According to Garfield County Public Health Director, Yvonne Long, “Every year we see cases of hantavirus in Colorado. Our state is second highest in the nation in cases of the disease. “If you have mice in or around your home, barns, or cabins you are at risk for exposure to hantavirus. That is why we are urging people to exercise extreme caution when they enter or clean up an area with evidence of rodents,” she said.
Hantavirus is carried in the saliva, urine and droppings of certain infected mice that are found in the western and central parts of the United States. When contaminated dirt and dust are stirred up, the virus becomes airborne. Most people become infected by breathing in the particles, but it can also be transmitted through the bite of an infected mouse.
“This is the first case of hantavirus in Garfield County reported this year,” said Long. “There is close to a 40 percent mortality rate associated with the virus. In the case we had last year, thankfully the person who was exposed successfully recovered. Hantavirus is extremely serious and with its high mortality rate, we urge people to take serious precautions.”

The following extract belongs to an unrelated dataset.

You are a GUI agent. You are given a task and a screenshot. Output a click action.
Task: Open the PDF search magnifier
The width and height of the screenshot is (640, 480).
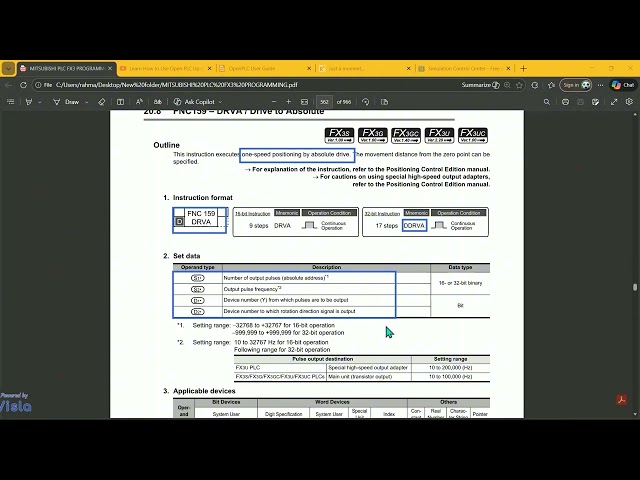549,102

It takes an average of two to four weeks for symptoms of hantavirus to appear. Early symptoms include fatigue, fever, and muscle aches in the large muscle groups. Additional symptoms may include headaches, dizziness, chills, and abdominal problems. Within one to five days after early symptoms begin, late symptoms consistent with respiratory distress begin. These include cough and difficulty breathing.
There is no specific treatment, cure, or vaccine for hantavirus infection. However, individuals who recognize the symptoms and seek prompt medical treatment may have a better chance of recovery.
To avoid exposure, do not sweep or vacuum areas where rodents have been present. Instead wear protective gloves and wet down the areas with a bleach and water solution of one part bleach to nine parts water. Keep the area wet for five minutes before beginning clean up. Wipe up and dispose of all contaminated material. When disposing of dead rodents, always use gloves and place rodents in sealed plastic bags before placing in the trash.
Homes can be rodent-proofed by eliminating food sources and removing abandoned vehicles, brush, wood and junk piles where rodents may hide. Plug holes and other mouse entryways. Use traps, poisons, or if necessary hire a professional exterminator. Keep indoor areas clean and store food in rodent-proof containers; this includes pet, and livestock food. Store firewood at least 100 feet from the house and keep vegetation around the house well trimmed.